Thursday, 21 January 2010

'Daybreakers'

(I'll try and keep reviews non-spoilery, but I can't promise. There may be mild spoilerage, i.e. the spoiler that there is a twist but not what it is, and info that can be got from most film sites or magazines, or that I consider not particularly important.)


Summary: 'Daybreakers' is about a world where conventional vampirism is a disease that has spread through the human race, leaving only a small percentage of humans uninfected. Vampires rule the world and farm people, consuming blood as we consume wine and coffee. It's a brilliant concept in a culture where Twilight has neutered vampires to the point of blandness. If, like me, you're a fan of vampire texts of every kind, this is a welcome diversion from the standard form. And, for all its pretensions to schlocky horror (red text on black for the end credits...classy) it has some startlingly gorgeous moments, with subtle, minimalist filming intelligently accompanied by a nuanced orchestral score, suddenly interrupted by shocking and choppily filmed action scenes. That said, 'Daybreakers' for me feels like a missed opportunity. Large parts of it feel underdone, and there seems to be a dichotomy between the film it could have been and the film it has ended up: half exploration of an interesting idea, by turns delicate and intense, half Hollywood silliness and lazy tropes.

'Daybreakers' is eerily beautiful at the beginning. The credits sequence is a daylit city empty of people turning into a thriving metropolis by night. It provides slightly hamfisted exposition, but also sly humour (see the ad for vampire toothpaste). In places, the filming is arty and lingering, setting up beautiful shots that interact wonderfully with the orchestral soundtrack. Let's just say it doesn't live up to its promise.


I've heard 'Daybreakers' described as the 'anti-Twilight'. Quite honestly, the only thing they have in common is vampires, so comparing anything else about them is pointless. Let's deal with the 'our vampires are different' school of thought. Fangs/drink blood? Check. Infect via bite? Check. Burn up in sunlight? Double check. Turn into bats? Not exactly. These are actually some of the least 'different' vampires I've seen, and yet they manage to be far more interesting. They even incorporate the whole Nosferatu look as vampires go mad from drinking non-human blood, allowing the in-your-face horror element. In fact, there were some decent chills and even outright scares in the devolution of the vampires: the use of sound and visuals was wonderful, too much CGI was avoided, and it showed that even the civilised, intelligent heroes have the potential to become truly monstrous.


Essentially, these are vampires in the White Wolf sense: creatures of the folklorish night who've come into the new century. They are corporate, stylish and value human life less than we value cows and chickens. We follow vampire hematologist Edward Dalton (a dead-eyed Ethan Hawke) as he desperately tries to synthesise a blood substitute that doesn't explode vampires (which is hilarious) or turn them into mutated monsters. The blood supply is dwindling as the human population has been battery-farmed to the point of extinction, and things are starting to turn nasty. Edward has a generically heroic soft-spot for humans whereas his brother hunts down rogue humans to be put in the farms. Then there is an idyllic community of escaped humans, a possible cure for vampirism, and hunting parties trying to track down the rogue vampire and his human friends. The film is brilliant at the beginning, grows baggy once the humans enter, and then lurches along at an uneven pace, doling out awesome, dull and unpleasantly visceral in almost equal measures.
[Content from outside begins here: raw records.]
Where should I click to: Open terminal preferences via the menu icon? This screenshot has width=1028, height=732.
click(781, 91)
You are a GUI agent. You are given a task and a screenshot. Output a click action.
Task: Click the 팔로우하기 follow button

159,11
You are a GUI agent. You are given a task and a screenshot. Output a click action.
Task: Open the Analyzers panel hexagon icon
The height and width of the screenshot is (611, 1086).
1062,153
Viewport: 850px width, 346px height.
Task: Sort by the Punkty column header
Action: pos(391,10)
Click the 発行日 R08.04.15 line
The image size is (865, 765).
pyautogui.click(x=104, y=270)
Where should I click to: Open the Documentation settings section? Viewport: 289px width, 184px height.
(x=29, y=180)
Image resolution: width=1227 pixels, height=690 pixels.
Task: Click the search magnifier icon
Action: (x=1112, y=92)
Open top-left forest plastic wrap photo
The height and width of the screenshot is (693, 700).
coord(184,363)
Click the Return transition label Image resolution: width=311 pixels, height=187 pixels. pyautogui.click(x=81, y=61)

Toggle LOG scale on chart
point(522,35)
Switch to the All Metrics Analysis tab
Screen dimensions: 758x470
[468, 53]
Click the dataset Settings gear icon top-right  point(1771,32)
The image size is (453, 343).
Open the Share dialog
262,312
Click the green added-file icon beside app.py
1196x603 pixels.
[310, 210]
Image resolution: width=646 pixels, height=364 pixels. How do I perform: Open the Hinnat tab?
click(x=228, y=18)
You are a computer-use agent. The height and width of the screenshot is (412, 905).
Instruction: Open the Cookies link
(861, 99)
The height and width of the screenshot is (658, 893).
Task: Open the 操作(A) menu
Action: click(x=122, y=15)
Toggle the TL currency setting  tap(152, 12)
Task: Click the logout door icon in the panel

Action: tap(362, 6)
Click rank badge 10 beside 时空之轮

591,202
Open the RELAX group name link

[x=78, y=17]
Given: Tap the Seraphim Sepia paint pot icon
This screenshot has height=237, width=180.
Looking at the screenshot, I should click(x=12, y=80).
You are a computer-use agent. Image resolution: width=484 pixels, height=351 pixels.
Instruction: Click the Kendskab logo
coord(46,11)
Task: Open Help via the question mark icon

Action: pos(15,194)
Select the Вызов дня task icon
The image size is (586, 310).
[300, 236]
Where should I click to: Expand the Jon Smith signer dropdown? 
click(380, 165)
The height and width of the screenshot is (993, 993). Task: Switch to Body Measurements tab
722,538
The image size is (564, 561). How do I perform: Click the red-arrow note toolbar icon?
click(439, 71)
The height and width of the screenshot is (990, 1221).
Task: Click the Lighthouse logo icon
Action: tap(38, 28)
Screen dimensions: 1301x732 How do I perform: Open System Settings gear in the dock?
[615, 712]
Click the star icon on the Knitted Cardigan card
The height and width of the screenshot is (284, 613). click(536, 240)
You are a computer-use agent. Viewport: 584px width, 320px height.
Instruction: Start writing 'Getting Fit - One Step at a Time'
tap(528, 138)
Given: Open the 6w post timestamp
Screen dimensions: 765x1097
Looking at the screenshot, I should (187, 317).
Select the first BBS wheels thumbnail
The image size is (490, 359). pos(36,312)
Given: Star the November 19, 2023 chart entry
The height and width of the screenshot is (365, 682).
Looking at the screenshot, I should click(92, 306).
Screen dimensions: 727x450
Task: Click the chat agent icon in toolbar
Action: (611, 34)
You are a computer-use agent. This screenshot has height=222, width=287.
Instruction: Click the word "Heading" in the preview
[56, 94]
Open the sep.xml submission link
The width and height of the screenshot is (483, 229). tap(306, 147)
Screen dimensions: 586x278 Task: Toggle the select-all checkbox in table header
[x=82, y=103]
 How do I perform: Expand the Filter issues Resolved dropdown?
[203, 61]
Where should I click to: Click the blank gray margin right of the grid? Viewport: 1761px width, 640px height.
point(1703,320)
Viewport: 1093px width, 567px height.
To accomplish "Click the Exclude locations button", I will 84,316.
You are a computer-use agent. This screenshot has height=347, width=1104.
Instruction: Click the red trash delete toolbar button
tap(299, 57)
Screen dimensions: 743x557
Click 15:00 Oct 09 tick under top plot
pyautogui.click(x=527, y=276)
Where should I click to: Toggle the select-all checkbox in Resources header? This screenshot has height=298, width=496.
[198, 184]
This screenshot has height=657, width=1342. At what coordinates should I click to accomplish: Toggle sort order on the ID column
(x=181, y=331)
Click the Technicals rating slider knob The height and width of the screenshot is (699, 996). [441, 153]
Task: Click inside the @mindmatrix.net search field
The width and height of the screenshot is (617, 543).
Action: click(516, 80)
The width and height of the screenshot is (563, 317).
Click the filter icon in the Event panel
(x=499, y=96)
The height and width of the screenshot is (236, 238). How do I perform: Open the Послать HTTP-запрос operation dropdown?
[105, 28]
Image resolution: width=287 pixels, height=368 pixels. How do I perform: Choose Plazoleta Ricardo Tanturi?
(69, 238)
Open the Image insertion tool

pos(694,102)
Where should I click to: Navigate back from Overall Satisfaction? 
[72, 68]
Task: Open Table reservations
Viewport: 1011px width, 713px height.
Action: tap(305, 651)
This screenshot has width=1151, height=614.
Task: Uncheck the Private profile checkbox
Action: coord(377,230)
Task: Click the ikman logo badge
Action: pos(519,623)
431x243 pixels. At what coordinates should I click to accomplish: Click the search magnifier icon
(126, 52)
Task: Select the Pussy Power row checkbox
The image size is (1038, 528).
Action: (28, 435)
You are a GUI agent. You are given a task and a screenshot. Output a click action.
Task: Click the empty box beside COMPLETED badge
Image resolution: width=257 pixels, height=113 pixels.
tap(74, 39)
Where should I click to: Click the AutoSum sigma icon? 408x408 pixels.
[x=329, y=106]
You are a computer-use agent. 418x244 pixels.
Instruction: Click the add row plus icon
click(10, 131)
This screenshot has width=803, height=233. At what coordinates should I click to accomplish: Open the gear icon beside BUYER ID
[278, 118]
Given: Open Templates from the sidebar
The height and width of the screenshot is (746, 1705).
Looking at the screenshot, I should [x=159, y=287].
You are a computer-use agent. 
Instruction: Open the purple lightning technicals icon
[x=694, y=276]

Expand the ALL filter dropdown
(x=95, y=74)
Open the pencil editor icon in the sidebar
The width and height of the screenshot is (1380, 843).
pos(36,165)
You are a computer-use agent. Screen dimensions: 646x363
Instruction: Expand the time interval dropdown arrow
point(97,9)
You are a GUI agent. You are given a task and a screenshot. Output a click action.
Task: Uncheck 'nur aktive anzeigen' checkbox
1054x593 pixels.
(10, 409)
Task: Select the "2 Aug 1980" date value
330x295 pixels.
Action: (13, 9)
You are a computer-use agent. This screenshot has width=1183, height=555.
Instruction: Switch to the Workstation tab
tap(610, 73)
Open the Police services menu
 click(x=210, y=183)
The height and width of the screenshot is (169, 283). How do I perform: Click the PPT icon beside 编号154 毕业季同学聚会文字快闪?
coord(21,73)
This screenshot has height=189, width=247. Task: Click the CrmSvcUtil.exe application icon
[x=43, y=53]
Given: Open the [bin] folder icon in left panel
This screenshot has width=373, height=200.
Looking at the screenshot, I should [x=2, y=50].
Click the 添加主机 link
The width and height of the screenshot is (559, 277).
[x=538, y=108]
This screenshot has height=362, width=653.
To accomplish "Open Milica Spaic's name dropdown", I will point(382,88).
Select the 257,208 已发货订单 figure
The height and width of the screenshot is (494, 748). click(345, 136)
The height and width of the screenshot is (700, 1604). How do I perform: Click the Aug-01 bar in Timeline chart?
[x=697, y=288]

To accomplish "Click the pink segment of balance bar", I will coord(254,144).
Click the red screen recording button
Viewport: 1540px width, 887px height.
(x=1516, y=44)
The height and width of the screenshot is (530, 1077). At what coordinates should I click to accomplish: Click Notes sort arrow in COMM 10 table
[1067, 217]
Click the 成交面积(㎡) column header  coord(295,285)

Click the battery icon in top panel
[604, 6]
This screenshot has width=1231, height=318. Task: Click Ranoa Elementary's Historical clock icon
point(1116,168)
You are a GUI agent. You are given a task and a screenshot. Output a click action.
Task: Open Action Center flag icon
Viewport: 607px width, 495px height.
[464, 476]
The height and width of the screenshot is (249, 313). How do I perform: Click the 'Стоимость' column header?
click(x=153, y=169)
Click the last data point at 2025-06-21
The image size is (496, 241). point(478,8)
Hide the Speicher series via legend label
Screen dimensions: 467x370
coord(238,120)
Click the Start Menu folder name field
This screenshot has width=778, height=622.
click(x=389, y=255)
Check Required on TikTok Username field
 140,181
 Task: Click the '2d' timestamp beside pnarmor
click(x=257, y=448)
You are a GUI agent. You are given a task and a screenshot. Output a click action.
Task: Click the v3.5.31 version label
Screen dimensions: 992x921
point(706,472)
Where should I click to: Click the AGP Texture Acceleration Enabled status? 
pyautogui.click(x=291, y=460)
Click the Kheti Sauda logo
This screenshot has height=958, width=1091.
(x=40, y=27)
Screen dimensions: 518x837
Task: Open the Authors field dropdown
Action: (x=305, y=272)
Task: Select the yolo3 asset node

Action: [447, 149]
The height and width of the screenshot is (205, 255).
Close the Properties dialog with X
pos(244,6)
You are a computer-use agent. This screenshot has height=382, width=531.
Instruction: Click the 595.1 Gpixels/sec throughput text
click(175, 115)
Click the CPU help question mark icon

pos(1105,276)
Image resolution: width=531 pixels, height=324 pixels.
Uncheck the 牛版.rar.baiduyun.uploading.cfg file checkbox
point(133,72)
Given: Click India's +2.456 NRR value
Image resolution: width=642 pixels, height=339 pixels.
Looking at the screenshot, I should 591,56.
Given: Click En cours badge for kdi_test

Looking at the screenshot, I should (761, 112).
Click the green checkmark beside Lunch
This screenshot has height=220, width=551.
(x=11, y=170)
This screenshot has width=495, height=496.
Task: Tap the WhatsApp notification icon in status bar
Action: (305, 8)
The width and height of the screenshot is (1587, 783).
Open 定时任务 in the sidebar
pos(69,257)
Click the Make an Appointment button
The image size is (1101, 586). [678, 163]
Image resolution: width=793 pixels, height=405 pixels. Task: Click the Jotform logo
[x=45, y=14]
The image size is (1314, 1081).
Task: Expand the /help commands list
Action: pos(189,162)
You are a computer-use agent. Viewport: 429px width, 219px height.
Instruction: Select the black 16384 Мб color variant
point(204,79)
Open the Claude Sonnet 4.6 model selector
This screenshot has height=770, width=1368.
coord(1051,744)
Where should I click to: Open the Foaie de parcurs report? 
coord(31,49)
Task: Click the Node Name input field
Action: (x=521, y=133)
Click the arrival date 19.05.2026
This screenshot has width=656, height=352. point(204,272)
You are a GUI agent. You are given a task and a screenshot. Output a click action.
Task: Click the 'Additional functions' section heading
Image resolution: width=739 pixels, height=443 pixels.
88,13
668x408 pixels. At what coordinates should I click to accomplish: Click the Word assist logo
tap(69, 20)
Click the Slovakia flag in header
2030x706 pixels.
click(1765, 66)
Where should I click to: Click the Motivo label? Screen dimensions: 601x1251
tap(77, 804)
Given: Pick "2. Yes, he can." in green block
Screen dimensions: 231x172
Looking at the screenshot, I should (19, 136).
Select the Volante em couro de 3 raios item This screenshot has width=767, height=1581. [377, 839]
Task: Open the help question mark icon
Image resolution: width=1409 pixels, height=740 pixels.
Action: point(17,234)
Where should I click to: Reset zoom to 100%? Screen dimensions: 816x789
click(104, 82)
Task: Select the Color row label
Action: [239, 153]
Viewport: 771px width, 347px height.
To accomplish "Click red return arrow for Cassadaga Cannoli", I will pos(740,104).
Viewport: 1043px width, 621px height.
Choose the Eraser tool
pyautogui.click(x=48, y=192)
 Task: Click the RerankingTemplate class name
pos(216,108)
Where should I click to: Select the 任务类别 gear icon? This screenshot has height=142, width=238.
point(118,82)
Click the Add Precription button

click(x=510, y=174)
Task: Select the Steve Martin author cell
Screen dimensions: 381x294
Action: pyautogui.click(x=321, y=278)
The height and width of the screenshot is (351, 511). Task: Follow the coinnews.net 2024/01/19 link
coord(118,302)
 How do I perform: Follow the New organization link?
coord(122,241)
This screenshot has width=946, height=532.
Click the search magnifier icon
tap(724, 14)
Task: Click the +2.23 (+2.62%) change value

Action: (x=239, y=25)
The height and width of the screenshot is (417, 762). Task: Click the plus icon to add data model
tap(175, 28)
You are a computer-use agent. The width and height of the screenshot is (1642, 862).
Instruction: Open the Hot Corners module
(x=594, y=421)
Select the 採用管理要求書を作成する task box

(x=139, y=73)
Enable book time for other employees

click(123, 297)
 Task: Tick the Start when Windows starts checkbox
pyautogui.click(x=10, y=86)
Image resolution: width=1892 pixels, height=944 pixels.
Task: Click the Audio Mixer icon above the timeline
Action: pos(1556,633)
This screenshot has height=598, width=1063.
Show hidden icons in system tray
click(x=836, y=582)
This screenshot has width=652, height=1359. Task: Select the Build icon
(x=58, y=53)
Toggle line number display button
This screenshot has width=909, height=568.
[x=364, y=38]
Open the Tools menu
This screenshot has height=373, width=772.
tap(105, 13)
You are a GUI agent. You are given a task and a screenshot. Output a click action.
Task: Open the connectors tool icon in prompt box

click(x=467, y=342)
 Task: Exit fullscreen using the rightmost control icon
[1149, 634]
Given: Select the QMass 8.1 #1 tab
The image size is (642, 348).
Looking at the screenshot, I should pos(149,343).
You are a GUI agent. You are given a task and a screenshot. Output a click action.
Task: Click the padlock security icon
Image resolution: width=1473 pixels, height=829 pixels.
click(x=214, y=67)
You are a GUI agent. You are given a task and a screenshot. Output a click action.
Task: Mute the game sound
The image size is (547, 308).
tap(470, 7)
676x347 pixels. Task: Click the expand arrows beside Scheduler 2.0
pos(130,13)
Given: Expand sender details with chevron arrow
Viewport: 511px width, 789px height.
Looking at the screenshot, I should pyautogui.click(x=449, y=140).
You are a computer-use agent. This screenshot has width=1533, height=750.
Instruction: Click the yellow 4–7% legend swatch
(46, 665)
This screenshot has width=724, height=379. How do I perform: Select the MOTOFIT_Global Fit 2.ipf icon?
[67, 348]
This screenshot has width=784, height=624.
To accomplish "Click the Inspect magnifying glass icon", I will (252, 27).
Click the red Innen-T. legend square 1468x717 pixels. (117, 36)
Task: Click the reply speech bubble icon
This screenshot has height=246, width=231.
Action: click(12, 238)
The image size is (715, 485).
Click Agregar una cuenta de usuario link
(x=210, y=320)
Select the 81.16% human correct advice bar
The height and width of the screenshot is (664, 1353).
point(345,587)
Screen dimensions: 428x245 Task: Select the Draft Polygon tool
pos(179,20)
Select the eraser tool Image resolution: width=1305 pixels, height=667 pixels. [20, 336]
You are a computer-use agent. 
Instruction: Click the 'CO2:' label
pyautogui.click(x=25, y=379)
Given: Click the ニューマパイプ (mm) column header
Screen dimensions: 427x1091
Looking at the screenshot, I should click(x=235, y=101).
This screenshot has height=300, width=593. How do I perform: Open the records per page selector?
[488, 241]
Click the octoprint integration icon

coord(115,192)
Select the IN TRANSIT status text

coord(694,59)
The ending shares this awkwardness, with a nonsensical big reveal and bizarrely shifting tone, from replusion to ironic hilarity and back. It felt cut short, as though they had no idea how to end it, but knew they didn't want everything to work out fine.

As has been pointed out on TV Tropes, there are massive logical inconsistencies the viewers have to accept for the plot to work, such as the excessive infection spread and the complete lack of forsight in controlling blood production. The script rather lacks in places, and the time frame is really confused, with some sections that make no sense, possibly because of last-minute changes or edits. The actors are fine, though not sparkling: Ethan Hawke is passable, but a bit boring as Edward Dalton, which is also true of Claudia Karvan playing a human with seemingly no personality, and Willem Defoe is possibly one of the better actors but his role gives him a limited amount to play with. The strongest presences are Sam Neill as uber-corporate vamp Charles Bromley and Isabel Lucas as his renegade daughter Alison, whose stories are given a decent amount of screentime, and for me were far more interesting.